En conséquence est nulle la cession de parts sociales d’une entreprise artisanale opérée par le mari sans le consentement de sa femme, sans qu’il y ait lieu de rechercher si la cession incriminée était nécessaire à la poursuite de l’activité professionnelle du mari, le contexte de la séparation puis du divorce exclut tout consentement tacite, aucun des actes ne comporte la signature de l’épouse.
Cette cession faite à un neveu du mari apparaît frauduleuse et faite dans le seul dessein de priver l’épouse de ses droits, puisque dans les faits – ce qui n’est nullement démenti – Monsieur [F] continue d’exercer les fonctions de dirigeant de la société et d’y travailler.
La cession de la holding EL ATLAS HOLDING n’est pas celle d’une “coquille vide “ puisque cette société détient des participations importantes dans d’autres sociétés (10% dans la société BHM [Localité 7] ; 95,80% dans la société MEDINA, qui elle-même détient 10% dans la société BHM [Localité 6] ; 100 % dans la société BHM LA CENTRALE ; 95,1% dans la société DELICE D’ORIENT). Par ailleurs si à la date de la cession l’activité avait été mise en sommeil, cela n’était plus le cas après le 31 décembre 2021 (pièce 6 défendeur).
Il y a lieu, en conséquence de faire droit à la demande d’annulation de la cession.
Monsieur [E] [F] sera en outre condamné à verser à Madame [Z] la somme de 2.000 € au titre de son préjudice moral et celle de 3.500 € sur le fondement de l’article 700 du Code de procédure civile.
S’agissant de constater une nullité dans un contexte de fraude, l’exécution provisoire est seule de nature à rétablir Madame [Z] dans ses droits dont elle a été privée depuis 2021.
PAR CES MOTIFS
STATUANT par mise à disposition au greffe, par jugement réputé contradictoire et en premier ressort.
DÉCLARE irrecevable l’exception d’incompétence présentée tardivement par Monsieur [F].

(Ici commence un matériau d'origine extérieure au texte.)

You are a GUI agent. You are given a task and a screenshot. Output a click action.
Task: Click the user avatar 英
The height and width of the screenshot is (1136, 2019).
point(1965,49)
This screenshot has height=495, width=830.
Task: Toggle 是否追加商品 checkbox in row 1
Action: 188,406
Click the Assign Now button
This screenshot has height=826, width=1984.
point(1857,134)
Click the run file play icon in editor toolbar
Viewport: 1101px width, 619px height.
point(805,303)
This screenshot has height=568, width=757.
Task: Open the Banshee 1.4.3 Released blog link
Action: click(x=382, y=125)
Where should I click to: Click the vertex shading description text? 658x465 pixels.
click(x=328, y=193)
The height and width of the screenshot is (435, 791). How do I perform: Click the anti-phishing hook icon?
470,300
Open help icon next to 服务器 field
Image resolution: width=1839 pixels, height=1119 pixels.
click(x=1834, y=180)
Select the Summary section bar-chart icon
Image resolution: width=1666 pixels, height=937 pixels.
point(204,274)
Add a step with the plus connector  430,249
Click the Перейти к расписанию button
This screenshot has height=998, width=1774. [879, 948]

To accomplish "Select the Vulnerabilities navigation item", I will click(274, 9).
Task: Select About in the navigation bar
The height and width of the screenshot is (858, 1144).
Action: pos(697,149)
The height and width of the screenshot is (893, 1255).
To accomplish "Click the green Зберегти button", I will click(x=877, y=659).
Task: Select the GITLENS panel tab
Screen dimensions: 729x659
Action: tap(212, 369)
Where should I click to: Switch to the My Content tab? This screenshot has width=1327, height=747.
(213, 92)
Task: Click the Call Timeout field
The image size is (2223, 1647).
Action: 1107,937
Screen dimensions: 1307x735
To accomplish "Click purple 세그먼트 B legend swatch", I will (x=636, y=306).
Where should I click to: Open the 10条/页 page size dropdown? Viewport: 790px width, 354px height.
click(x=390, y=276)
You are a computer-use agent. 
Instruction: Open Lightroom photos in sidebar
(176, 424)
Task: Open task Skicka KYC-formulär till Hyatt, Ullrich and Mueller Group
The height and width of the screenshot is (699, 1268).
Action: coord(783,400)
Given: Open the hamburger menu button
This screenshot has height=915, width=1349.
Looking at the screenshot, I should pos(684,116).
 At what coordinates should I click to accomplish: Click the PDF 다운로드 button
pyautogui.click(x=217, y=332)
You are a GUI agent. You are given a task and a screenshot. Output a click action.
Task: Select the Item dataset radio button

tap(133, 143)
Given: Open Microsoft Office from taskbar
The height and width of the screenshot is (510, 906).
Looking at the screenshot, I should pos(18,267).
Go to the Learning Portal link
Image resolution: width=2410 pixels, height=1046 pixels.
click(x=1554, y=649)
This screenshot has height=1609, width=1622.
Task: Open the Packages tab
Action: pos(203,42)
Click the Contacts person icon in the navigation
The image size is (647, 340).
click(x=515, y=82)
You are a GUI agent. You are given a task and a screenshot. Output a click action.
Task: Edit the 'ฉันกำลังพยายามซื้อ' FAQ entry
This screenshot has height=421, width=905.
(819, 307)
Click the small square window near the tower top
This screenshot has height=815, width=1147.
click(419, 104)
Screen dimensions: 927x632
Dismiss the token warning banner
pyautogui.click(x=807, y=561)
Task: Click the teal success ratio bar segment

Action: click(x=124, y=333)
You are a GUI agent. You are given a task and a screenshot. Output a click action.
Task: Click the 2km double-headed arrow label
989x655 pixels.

PRONONCE la nullité de la cession des 500 parts sociales numérotées de 1 à 500 de la société EL ATLAS HOLDING appartenant à Monsieur [E] [F] au profit de Monsieur [D] [H], intervenue le 30 juillet 2021 ;
JUGE en conséquence que Monsieur [E] [F] redevient propriétaire des 500 parts sociales numérotées de 1 à 500 de la société EL ATLAS HOLDING ;
CONDAMNE Monsieur [E] [F] à rembourser à Monsieur [D] [H] le prix de cession ;
ORDONNE à Monsieur [E] [F] de régulariser et de modifier les statuts de la société EL ATLAS HOLDING au regard de la décision à intervenir et de les publier au greffe du Tribunal de commerce, sous astreinte de 100 euros par jour de retard, commençant à courir passé un délai d’un mois après signification de la décision à intervenir et pour une durée de six mois ;
DEBOUTE Monsieur [E] [F] de l’intégralité de ses demandes, fins et conclusions ;
CONDAMNE Monsieur [E] [F] à payer à Madame [F] née [Z] la somme de 2.000 euros de dommages-intérêts en réparation du préjudice moral subi ;
CONDAMNE Monsieur [E] [F] à payer à Madame [F] née [Z] la somme de 3.500 euros sur le fondement de l’article 700 du Code de procédure civile, outre les entiers dépens ;
RAPPELLE que l’exécution provisoire est de droit et dit n’y avoir lieu à l’écarter.
La présente décision est signée par Caroline RAFFRAY, Vice-Présidente, et David PENICHON, Greffier.